TUTUP
SCROLL UNTUK MELANJUTKAN MEMBACA
Gabung di IDN Times

Situs Perjanjian Jatisari Bukti Keraton Surakarta Bukan Antek VOC

Lokasi pertemuan PB III dan Pangeran Mangkubumi (HB I)

Lembaga Dewan Adat Keraton Surakarta di salah satu petilasan di Jatisari, Mojolaban. IDNTimes/Larasati Rey

Sukoharjo, IDN Times - Keraton Surakarta Hadiningrat mengadakan menemukan sejarah baru, yakni peristiwa pertemuan antara Susuhan Paku Buwono (PB) III bersama dengan Pangeran Mangkubumi atau Hamengku Buwana (HB) I Yogyakarta dan disaksikan oleh Nikolas Harting (perwakilan dari Belanda) di Jatisari, Desa Sapen, Kecamatan Mojolaban, Sukoharjo, Jawa Tengah.

Pertemuan sejarah di Jatisari sebagai awal mula terbentuknya Kasultanan Yogyakarta. Penulusuran sejarah tersebut didapat berdasar pada tulisan di Babad Giyanti.

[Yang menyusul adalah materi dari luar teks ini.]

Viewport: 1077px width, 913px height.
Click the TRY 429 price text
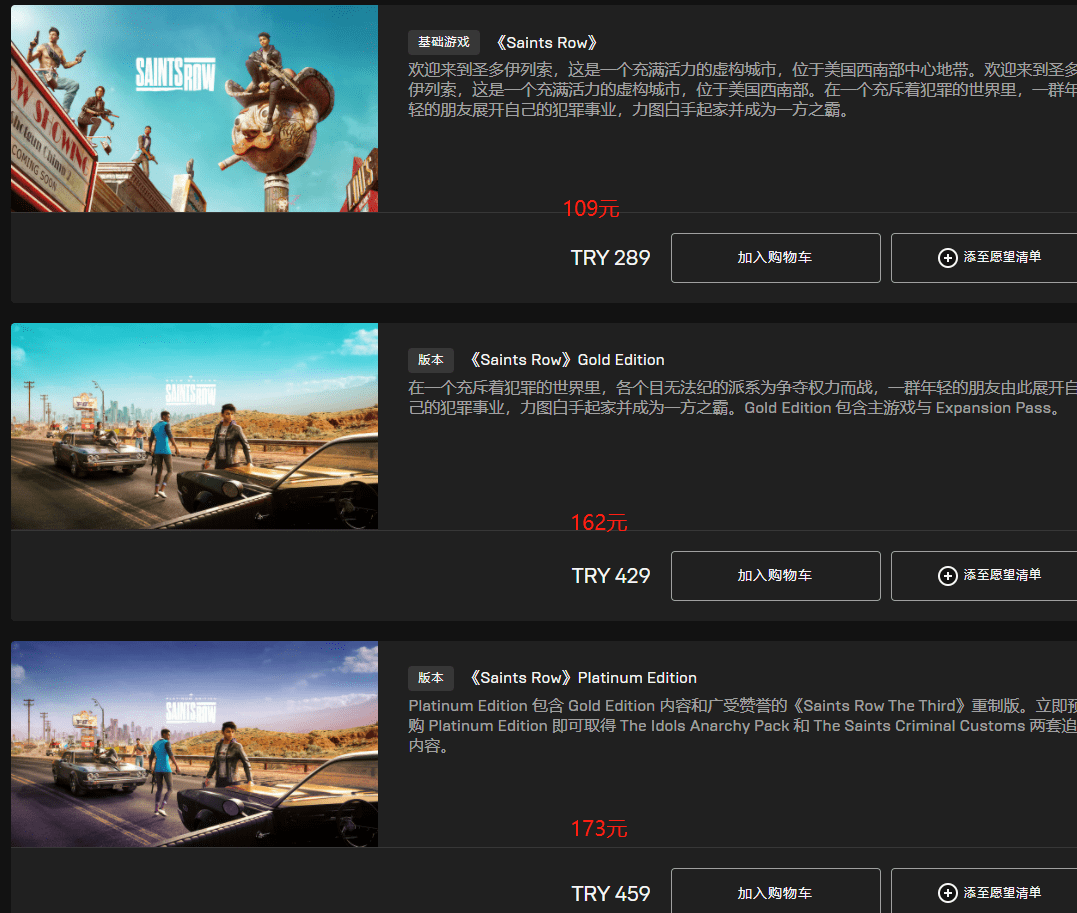611,576
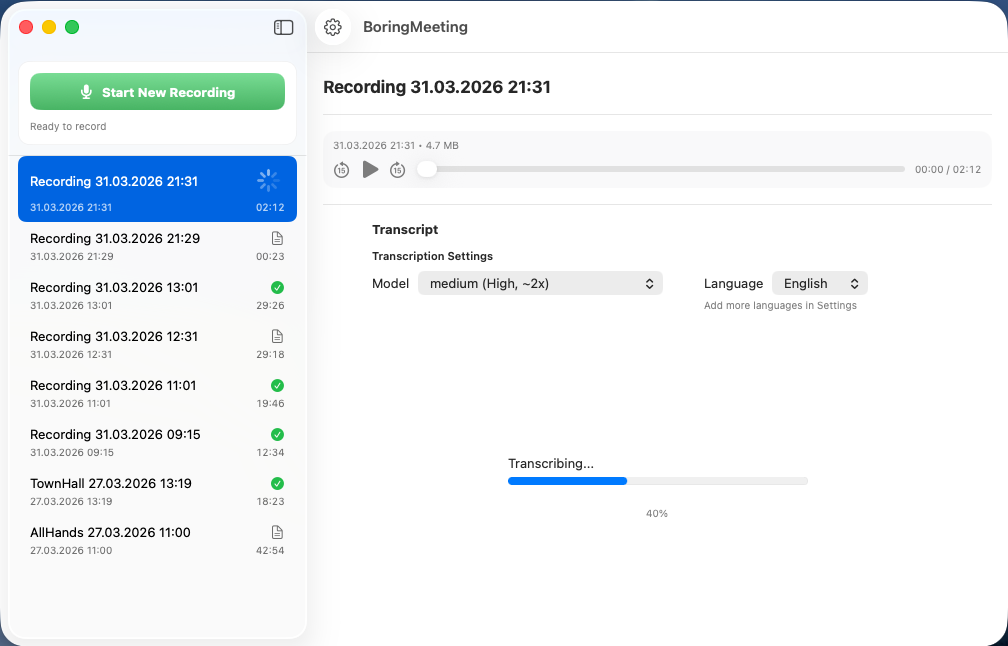Viewport: 1008px width, 646px height.
Task: Click the transcription progress bar
Action: click(x=657, y=481)
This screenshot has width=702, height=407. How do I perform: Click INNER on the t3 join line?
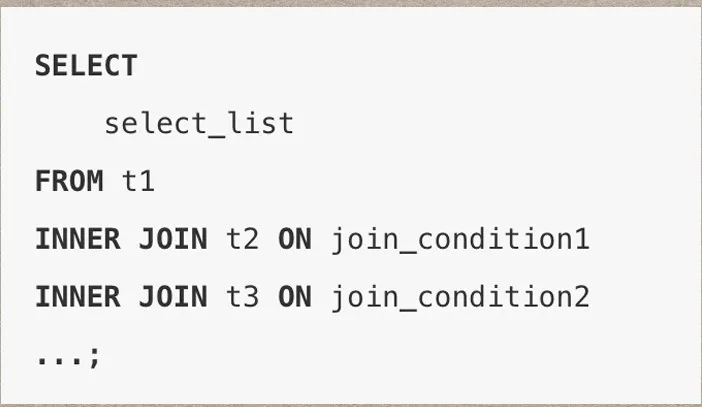click(77, 297)
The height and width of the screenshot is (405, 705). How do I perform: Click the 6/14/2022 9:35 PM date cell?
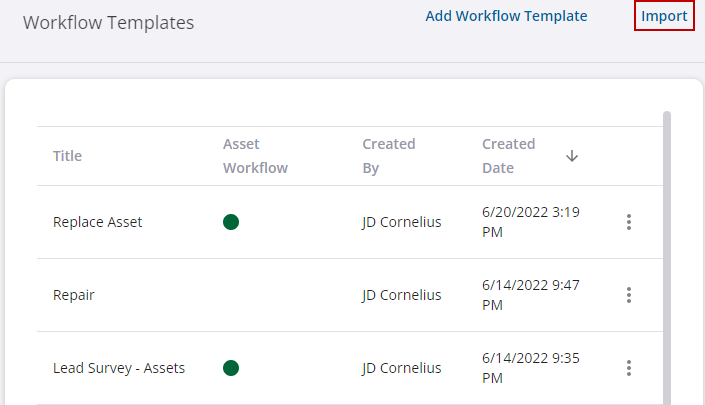[531, 368]
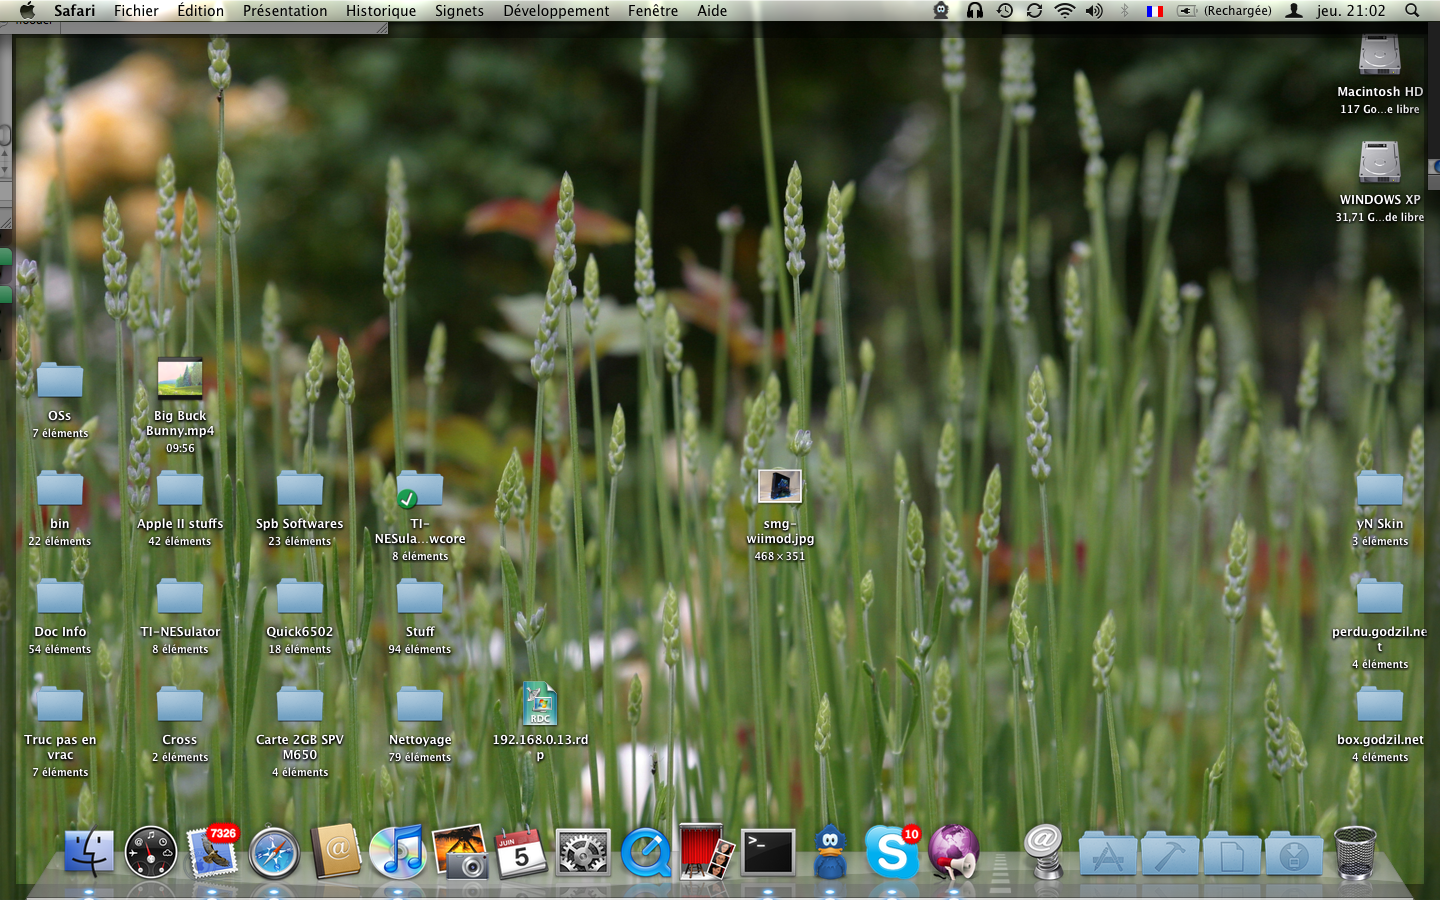This screenshot has width=1440, height=900.
Task: Open Finder from the Dock
Action: [x=89, y=853]
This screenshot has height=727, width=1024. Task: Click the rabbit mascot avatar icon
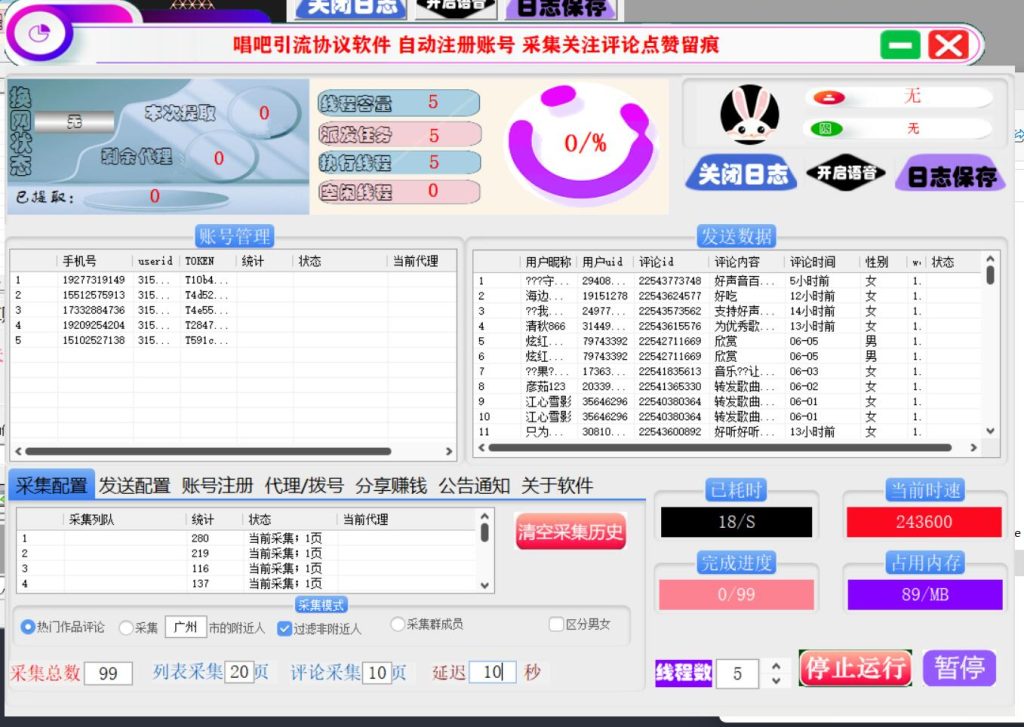coord(749,113)
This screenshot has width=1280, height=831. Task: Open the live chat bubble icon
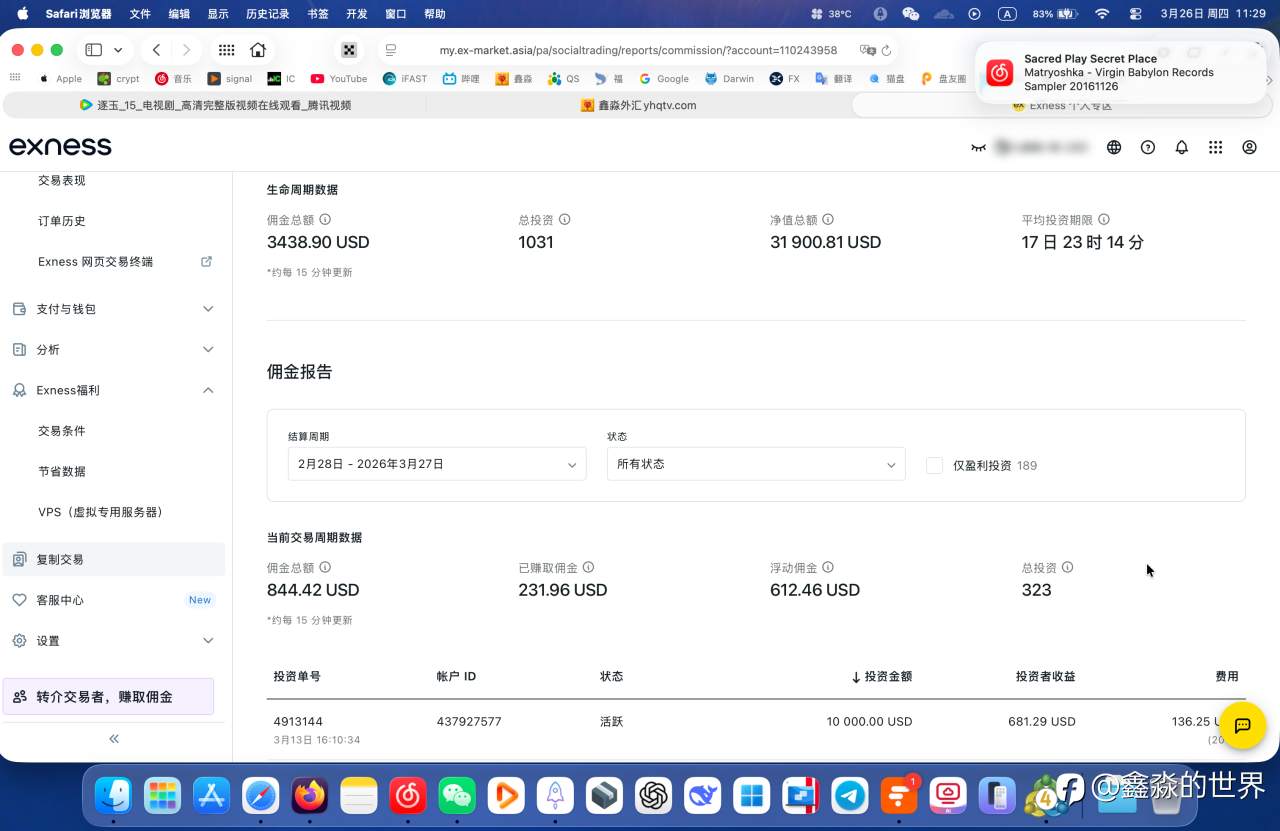coord(1242,726)
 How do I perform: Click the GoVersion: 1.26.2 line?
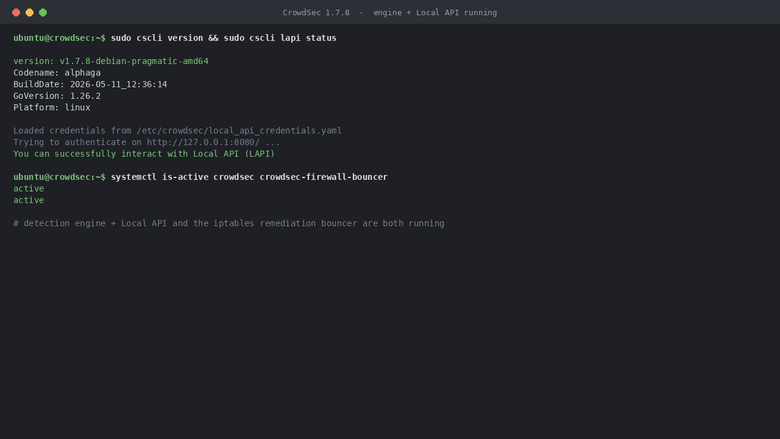click(57, 96)
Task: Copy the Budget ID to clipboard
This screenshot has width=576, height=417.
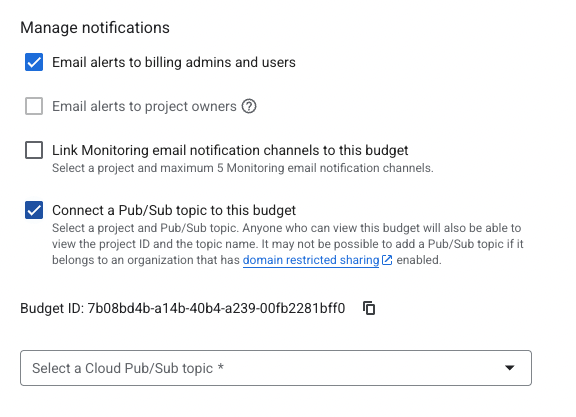Action: click(x=369, y=308)
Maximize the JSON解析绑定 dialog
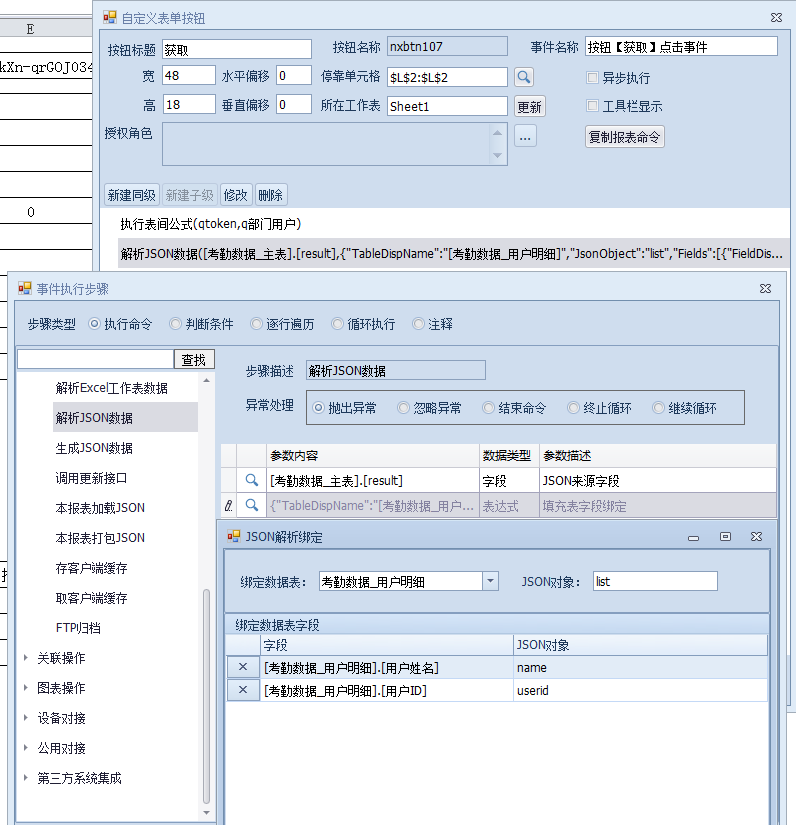The height and width of the screenshot is (825, 796). tap(725, 537)
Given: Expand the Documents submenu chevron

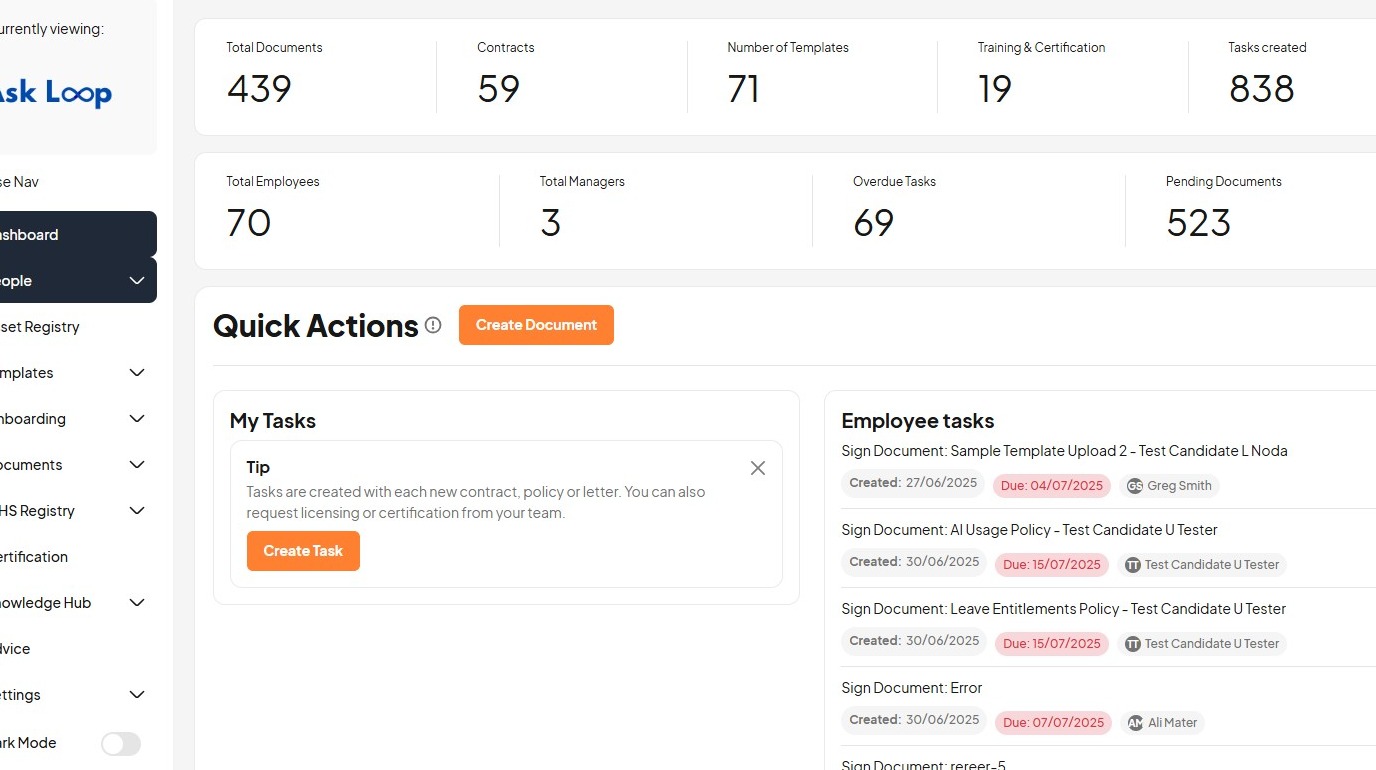Looking at the screenshot, I should coord(137,465).
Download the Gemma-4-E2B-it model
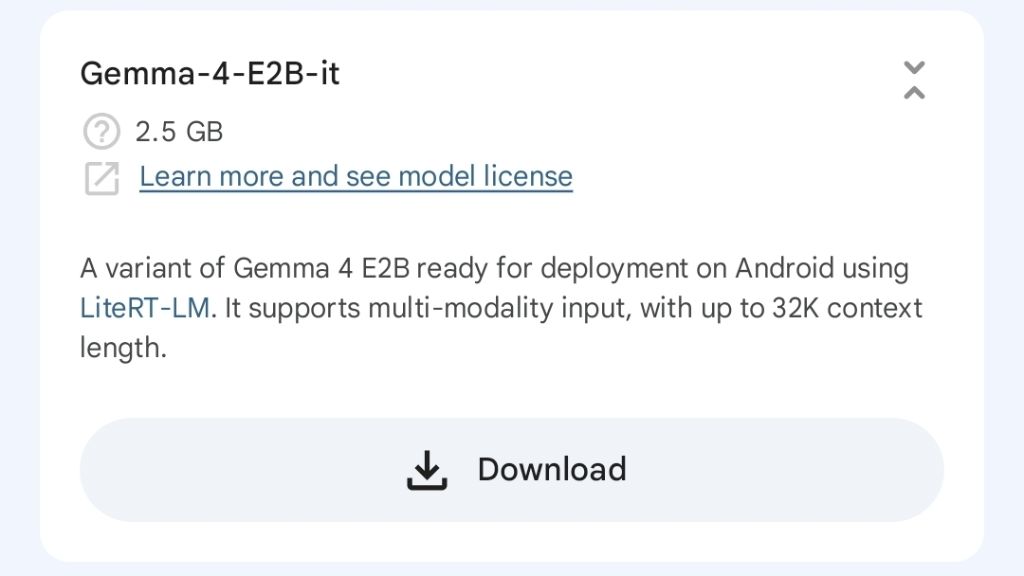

Baca Juga: Lima Tahun Vakum, Keraton Solo Gelar Ulang Tahun ke 90 Pakasa

1. Jadi lokasi bersejarah

Desa Jatisari, Mojolaban, Sukoharjo. IDNTimes/Larasati Rey

Ketua Lembaga Dewan Adat Keraton Surakarta sekaligus Putri PB XII, GKR Koes Moertiyah Wandansari (Gusti Moeng) mengaku selama dua tahun terakhir melakukan investigasi di Jatisari untuk menemukan titik lokasi pertemuan antara Susuhan PB III dengan Pangeran Mangkubumi (HB I).Gusti Moeng mengatakan berdasarkan investigasi, pertemuan di Jatisari tersebut diadakan beberapa hari setelah peristiwa Perjanjian Giyanti, yang dilakukan oleh Pangeran Mangkubumi (HB) I dengan VOC Belanda.

Berdasarkan Babad Giyanti, menyebutkan pertemuan keduanya digelar di lokasi antara Keraton Surakarta dengan tempat Perjanjian Giyanti digelar yakni di Dukuh Kerten, Desa Jantiharo, Karanganyar. Dan lokasi tersebut ditemukan di Jatisari, Mojolaban, Sukoharjo.

"Saya mencari titik ini itu tidak satu dua bulan tapi dua tahun. Sejak awalnya Surakarta itu dituding sebagai antek e Londo (antek Belanda), nah ternyata kita bisa membuktikan bahwa Perjanjian Giyanti itu Paku Buwono ke III itu sama sekali tidak ada, terus setelah itu ada perjanjian Jatisari itu," jelasnya saat ditemui di Desan Saben, Jatisari, Sukoharjo, Senin (14/2/2022).

Dari penelusuran tersebut, memang ditemukan sebuah punden atau situs sejarah di Desa Saben, dan beberapa prasasti batu kotak, yang telah ditemukan berpindah dibeberapa tempat.

2. Luruskan sejarah dan tepis anggapan Keraton Solo antek VOC Belanda

Batu persegi empat, jadi petilasan Perjanjian Jatisari. IDNTimes/Larasati Rey

Dalam temuannya, Gusti Moeng menegaskan inti dari penelusuran sejarah tersebut ingin membuktikan bahwa Susuhan PB III tidak ikut hadir atau menandatangi Perjanjian Giyanti. Dimana pada saat itu Pangeran Mangkubumi (HB I Yogyakarta) dan pihak VOC Belanda yang hadir dan melakukan penandatanganan Perjanjian Giyanti pada tanggal 13 Februari 1945.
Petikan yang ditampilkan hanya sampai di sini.